Pseudonauka wzorowana na sukcesie Blue Monday
Blue Monday odniósł ogromny sukces, a na jego fali wiele firm tworzyło swoje strategie marketingowe. Znane przedsiębiorstwa korzystają z pseudonauki do celów marketingowych. Wykorzystują fałszywe lub niepotwierdzone informacje, aby sprzedawać swoje produkty i usługi.
Niektóre firmy oferujące suplementy diety nie mają żadnych badań klinicznych, potwierdzających działanie substancji i ich skuteczność. Na przykład, firma Herba Life (produkty odżywcze i kosmetyczne) była oskarżana o stosowanie pseudonauki i wprowadzanie w błąd konsumentów. Poprzez praktyki takich firm zaufanie konsumentów do uczciwych producentów suplementów diety może być nadszarpnięte.
Firma Scientology oferuje pseudonaukową metodę zwaną audytingiem. Ma ona pomagać w rozwiązywaniu problemów psychicznych i duchowych, ale jest krytykowana za wykorzystywanie i oszukiwanie swoich klientów.

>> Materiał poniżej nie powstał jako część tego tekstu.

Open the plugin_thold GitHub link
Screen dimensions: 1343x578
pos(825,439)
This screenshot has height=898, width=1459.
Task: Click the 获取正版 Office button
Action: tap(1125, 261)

Te i inne firmy korzystają z pseudonauki do celów marketingowych, aby zwiększyć sprzedaż, zyski i popularność, ale często wprowadzają w błąd klientów oraz szkodzą reputacji uczciwych producentów.

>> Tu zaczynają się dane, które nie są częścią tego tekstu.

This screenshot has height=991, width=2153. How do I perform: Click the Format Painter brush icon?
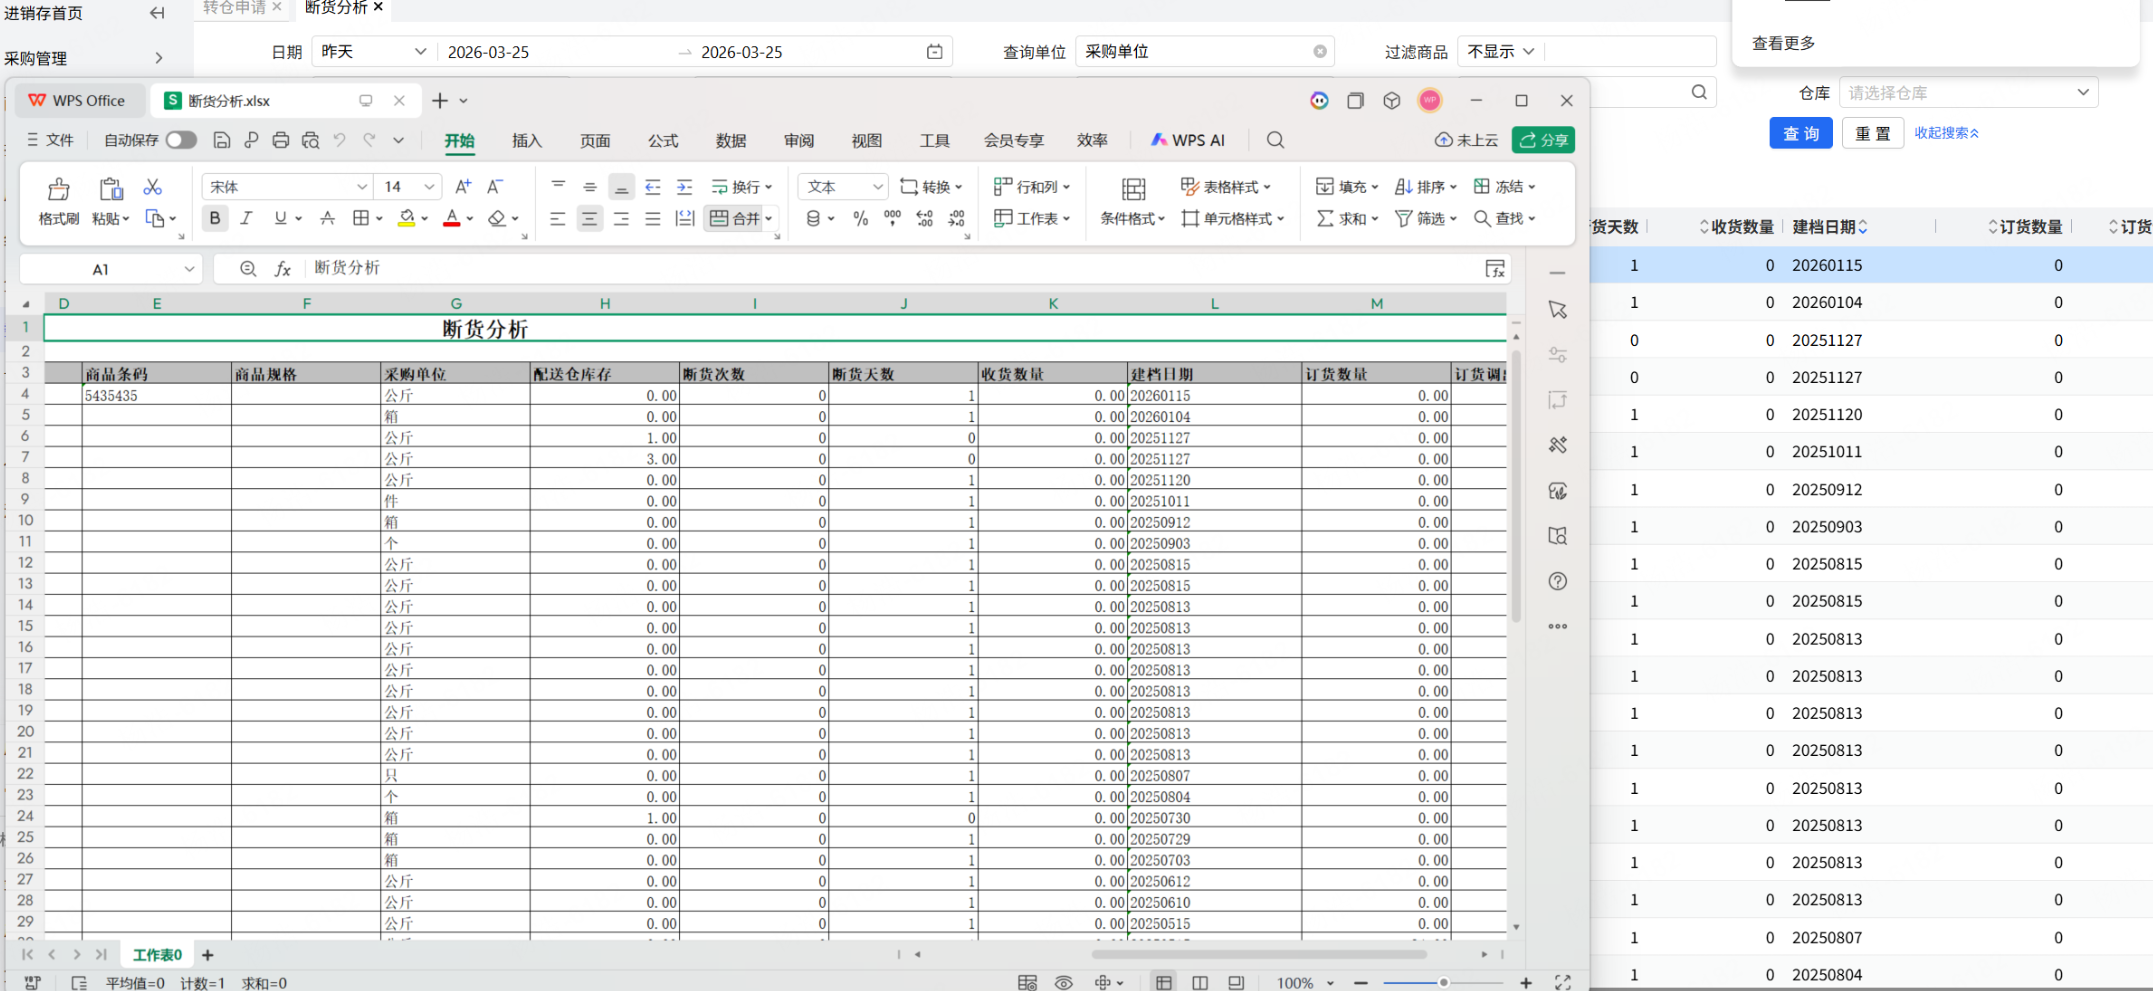pyautogui.click(x=58, y=189)
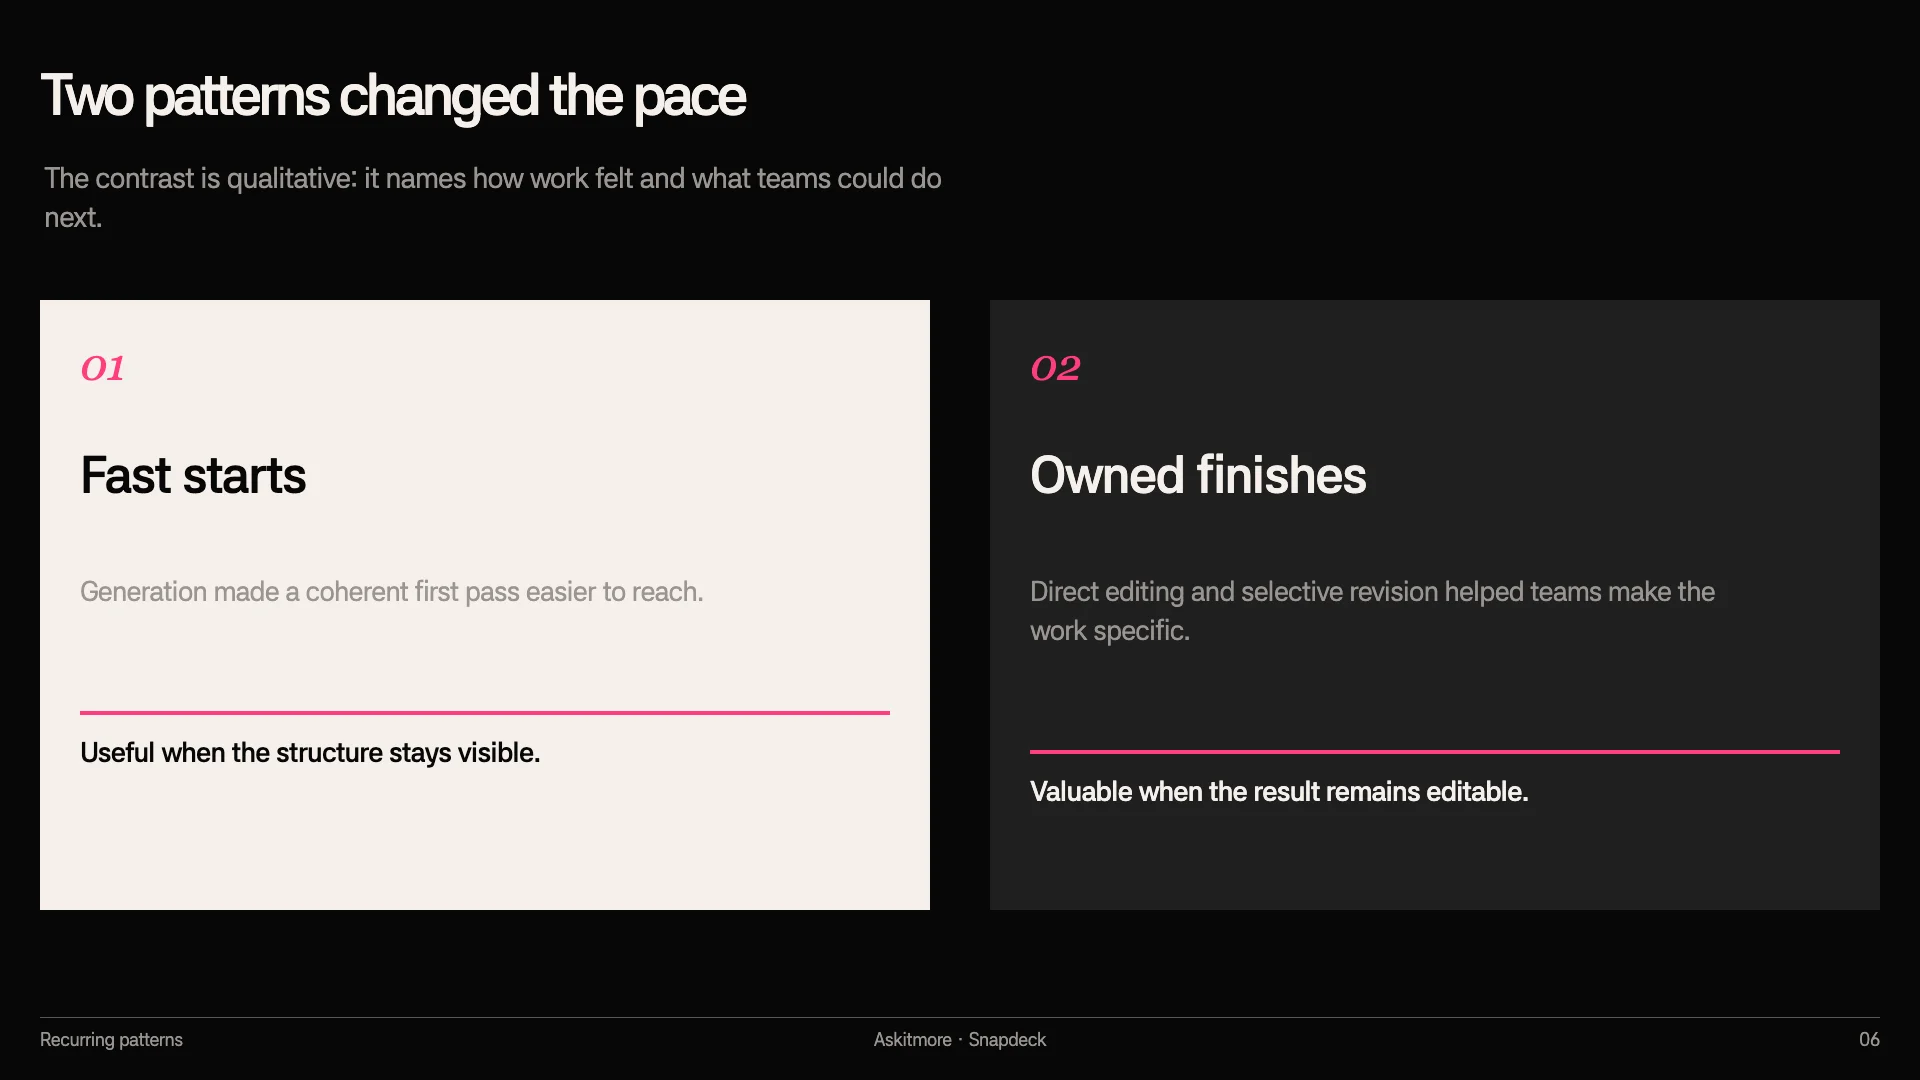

Czemu wierzymy w fake Monday?
Blue Monday zdemaskowano jako fałszywą teorię, ale niektórzy wciąż wierzą w najbardziej depresyjny dzień roku. Dlaczego wierzymy w fake Monday? Sporo mówi się o konieczności bycia świadomym zagrożeń związanych z pseudonauką i fake newsami. Ciągle uczymy się weryfikować źródła i szukać wiarygodnych informacji. Niestety nie wszyscy mają umiejętność odróżnienia pseudonauki od autentycznych treści.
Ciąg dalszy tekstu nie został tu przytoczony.